**What to work on**
Exactly the lines from the one with "Task: Enable the" to the end of the entries should appear in your answer, retyped word for word.

START The data

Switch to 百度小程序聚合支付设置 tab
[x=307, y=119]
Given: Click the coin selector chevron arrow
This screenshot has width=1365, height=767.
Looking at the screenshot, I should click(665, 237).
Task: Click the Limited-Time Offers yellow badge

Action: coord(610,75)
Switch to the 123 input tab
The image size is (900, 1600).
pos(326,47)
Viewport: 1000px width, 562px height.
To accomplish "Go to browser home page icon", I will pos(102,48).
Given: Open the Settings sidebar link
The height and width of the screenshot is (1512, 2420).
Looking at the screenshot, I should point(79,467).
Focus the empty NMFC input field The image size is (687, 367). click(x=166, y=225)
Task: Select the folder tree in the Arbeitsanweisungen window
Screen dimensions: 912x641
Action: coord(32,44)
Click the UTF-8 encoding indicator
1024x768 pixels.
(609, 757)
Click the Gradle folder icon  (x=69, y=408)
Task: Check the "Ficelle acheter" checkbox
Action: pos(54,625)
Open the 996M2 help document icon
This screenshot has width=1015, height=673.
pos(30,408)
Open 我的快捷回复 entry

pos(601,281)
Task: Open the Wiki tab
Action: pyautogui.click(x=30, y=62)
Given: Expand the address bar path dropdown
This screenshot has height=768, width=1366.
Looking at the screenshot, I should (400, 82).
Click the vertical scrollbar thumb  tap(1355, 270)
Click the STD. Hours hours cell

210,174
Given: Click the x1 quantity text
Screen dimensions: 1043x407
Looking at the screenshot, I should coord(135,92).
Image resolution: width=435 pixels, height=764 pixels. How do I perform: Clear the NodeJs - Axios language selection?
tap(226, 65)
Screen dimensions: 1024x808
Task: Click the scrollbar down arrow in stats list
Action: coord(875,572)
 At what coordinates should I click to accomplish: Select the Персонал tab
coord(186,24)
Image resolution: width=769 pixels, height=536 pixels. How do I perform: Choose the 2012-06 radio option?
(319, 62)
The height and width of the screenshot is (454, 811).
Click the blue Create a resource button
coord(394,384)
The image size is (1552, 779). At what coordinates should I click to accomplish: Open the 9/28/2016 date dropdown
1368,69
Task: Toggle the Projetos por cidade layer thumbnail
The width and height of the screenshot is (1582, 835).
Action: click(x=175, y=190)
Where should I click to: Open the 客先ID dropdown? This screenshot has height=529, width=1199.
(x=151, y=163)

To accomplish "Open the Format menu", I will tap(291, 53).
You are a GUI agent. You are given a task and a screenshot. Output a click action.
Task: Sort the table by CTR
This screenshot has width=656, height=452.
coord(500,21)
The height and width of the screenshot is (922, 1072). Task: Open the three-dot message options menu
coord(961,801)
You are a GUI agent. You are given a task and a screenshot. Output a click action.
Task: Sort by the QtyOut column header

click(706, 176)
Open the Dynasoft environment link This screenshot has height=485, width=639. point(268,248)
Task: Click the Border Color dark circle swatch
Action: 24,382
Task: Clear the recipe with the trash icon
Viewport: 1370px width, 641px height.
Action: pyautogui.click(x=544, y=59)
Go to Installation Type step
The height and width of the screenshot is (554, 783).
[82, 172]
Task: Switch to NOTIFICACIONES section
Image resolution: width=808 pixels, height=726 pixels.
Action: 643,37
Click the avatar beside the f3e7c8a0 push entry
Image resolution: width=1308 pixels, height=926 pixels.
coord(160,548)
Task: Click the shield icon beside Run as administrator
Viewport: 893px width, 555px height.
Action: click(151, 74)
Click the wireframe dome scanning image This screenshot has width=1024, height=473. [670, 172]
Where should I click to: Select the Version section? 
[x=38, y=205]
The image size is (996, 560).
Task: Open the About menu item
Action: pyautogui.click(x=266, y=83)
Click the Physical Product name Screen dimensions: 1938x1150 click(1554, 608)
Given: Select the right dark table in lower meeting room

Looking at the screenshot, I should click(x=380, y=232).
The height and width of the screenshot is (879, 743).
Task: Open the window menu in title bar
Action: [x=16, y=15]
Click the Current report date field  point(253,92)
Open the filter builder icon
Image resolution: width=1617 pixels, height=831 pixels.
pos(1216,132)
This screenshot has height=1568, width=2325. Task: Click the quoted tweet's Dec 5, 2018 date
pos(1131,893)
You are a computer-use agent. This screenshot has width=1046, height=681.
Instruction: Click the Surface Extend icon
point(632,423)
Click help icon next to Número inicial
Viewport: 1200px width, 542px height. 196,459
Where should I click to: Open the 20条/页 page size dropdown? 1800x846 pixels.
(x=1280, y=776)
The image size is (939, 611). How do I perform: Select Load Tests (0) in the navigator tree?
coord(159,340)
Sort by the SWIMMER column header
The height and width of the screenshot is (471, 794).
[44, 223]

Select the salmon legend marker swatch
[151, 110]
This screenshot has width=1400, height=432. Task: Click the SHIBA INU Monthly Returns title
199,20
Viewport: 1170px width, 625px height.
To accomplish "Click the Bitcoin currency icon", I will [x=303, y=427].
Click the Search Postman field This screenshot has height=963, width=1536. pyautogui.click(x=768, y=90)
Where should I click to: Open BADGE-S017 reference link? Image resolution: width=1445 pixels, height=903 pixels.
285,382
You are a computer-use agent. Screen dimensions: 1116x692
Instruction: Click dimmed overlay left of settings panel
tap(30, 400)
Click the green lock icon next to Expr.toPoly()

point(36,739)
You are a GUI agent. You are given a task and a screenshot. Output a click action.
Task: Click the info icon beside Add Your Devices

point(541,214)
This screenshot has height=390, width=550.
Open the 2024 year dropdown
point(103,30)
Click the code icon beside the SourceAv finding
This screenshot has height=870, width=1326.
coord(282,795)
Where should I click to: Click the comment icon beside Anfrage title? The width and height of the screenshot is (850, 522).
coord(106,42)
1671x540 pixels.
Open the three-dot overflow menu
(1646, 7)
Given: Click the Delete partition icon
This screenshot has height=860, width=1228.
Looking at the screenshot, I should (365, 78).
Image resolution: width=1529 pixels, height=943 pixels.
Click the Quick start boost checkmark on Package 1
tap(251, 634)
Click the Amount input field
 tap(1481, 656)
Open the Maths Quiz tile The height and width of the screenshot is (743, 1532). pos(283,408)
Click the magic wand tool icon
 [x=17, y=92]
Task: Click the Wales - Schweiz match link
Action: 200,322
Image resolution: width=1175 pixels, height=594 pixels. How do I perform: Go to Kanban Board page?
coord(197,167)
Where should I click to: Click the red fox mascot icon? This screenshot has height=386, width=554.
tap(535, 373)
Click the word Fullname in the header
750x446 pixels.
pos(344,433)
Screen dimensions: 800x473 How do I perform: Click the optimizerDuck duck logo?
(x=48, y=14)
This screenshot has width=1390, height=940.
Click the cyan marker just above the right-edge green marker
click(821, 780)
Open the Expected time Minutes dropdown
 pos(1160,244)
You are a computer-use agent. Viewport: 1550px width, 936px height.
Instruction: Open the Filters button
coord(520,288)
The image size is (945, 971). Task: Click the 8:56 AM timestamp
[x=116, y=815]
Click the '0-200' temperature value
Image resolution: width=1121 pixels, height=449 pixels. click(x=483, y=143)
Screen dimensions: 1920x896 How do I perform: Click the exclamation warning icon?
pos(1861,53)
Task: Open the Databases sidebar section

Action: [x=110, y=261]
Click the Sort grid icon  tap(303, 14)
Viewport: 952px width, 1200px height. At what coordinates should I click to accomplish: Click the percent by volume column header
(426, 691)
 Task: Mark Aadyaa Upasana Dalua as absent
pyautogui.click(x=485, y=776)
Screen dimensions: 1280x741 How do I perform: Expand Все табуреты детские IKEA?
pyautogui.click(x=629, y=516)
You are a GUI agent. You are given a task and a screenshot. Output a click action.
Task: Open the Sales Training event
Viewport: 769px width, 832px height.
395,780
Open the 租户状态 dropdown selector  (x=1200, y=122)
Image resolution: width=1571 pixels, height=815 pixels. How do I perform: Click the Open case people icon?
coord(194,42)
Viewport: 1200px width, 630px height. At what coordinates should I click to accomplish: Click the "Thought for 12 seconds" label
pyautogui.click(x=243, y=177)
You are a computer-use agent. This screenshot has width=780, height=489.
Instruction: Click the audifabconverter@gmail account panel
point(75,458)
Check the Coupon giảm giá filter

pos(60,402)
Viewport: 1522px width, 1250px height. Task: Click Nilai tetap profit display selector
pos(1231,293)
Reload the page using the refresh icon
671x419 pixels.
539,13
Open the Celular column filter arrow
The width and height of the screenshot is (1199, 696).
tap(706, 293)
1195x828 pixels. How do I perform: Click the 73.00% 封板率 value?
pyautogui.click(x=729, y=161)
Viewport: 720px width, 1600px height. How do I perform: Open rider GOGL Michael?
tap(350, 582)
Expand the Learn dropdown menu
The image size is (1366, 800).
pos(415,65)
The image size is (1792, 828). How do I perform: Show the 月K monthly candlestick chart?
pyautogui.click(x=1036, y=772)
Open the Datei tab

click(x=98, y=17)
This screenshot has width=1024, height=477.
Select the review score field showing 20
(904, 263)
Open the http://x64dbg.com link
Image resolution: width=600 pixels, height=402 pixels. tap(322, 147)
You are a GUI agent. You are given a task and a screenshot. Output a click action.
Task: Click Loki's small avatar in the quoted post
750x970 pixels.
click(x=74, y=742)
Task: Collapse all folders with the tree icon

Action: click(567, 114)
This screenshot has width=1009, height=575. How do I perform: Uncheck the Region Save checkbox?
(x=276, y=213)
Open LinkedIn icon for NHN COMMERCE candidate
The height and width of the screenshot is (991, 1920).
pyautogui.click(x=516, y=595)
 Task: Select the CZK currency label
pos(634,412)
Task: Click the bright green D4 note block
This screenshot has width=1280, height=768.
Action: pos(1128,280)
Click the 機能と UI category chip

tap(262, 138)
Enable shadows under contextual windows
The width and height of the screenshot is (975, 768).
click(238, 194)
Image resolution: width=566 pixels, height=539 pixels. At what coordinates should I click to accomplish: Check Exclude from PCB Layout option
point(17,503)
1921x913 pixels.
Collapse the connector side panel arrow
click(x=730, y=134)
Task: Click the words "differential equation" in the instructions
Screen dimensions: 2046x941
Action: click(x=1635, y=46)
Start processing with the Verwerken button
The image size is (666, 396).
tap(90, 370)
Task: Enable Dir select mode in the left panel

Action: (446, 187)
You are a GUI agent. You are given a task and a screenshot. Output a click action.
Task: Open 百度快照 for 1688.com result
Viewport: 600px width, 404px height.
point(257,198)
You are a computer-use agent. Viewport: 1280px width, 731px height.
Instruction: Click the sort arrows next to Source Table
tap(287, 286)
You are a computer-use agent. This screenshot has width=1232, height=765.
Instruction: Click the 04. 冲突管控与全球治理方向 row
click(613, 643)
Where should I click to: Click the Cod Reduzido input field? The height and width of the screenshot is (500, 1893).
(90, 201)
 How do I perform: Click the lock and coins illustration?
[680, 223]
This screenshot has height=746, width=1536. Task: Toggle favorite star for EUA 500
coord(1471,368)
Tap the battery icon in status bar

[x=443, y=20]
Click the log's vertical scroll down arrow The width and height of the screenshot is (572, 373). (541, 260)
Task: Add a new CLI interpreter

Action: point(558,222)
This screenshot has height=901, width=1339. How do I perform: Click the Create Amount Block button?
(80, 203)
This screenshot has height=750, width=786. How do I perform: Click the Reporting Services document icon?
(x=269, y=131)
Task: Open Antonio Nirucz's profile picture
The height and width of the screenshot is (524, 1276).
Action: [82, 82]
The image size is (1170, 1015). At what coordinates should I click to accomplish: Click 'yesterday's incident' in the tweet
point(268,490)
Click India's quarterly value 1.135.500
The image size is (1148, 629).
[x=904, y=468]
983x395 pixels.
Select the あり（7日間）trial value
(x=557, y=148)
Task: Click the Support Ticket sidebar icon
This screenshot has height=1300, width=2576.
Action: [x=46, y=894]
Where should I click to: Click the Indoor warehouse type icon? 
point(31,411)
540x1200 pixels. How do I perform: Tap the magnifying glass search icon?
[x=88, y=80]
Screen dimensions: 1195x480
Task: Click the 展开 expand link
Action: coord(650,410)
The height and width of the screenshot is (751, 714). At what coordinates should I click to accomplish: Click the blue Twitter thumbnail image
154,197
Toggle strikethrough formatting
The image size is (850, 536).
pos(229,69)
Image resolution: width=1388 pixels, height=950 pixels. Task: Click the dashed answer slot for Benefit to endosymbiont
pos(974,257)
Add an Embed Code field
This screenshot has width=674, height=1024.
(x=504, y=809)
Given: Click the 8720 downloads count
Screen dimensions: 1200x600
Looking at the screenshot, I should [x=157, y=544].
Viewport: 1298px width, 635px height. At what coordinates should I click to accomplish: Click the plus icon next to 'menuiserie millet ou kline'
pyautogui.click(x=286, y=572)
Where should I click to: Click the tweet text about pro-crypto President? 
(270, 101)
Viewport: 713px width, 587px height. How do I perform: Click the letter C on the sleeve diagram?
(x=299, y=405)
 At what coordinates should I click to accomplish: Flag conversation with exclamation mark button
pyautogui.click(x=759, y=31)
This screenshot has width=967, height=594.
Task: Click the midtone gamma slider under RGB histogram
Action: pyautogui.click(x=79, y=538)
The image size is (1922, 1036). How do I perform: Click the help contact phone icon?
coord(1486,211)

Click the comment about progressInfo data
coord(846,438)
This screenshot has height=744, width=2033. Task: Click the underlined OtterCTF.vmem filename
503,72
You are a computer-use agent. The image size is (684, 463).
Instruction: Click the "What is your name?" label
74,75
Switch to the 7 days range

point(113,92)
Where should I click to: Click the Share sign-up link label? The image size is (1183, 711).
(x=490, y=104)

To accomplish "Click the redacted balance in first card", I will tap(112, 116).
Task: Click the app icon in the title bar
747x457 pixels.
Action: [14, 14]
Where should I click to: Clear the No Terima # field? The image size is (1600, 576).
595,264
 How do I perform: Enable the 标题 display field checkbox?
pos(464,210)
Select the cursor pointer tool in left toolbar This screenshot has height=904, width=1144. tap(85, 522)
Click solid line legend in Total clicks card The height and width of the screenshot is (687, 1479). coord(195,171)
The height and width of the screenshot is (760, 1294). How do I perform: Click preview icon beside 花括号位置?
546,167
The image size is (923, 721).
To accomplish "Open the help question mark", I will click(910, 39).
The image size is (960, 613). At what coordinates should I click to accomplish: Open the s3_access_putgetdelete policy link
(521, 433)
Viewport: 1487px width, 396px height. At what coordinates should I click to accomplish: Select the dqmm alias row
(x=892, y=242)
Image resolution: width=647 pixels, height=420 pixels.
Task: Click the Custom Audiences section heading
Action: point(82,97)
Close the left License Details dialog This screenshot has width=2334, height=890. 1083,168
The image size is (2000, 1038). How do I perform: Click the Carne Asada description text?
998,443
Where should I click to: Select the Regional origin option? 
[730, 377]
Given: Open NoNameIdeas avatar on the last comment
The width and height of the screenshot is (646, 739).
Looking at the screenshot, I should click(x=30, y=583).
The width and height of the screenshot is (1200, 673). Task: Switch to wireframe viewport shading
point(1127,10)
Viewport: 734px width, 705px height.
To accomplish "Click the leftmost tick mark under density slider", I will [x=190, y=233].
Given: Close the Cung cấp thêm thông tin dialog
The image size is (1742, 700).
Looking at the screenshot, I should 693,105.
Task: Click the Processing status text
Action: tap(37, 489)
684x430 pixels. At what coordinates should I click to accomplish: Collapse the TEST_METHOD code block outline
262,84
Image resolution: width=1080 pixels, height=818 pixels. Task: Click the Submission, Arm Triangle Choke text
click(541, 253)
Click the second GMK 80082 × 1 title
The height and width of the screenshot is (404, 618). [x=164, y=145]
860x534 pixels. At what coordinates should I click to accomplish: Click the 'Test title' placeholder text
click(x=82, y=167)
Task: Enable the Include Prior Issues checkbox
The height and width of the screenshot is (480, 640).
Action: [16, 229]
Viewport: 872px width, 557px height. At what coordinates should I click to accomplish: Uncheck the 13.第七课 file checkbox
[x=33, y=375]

END The data

**Exercise solution**
Task: Enable the Include Prior Issues checkbox
The height and width of the screenshot is (480, 640).
Action: [16, 229]
Viewport: 872px width, 557px height. At what coordinates should I click to accomplish: Uncheck the 13.第七课 file checkbox
[x=33, y=375]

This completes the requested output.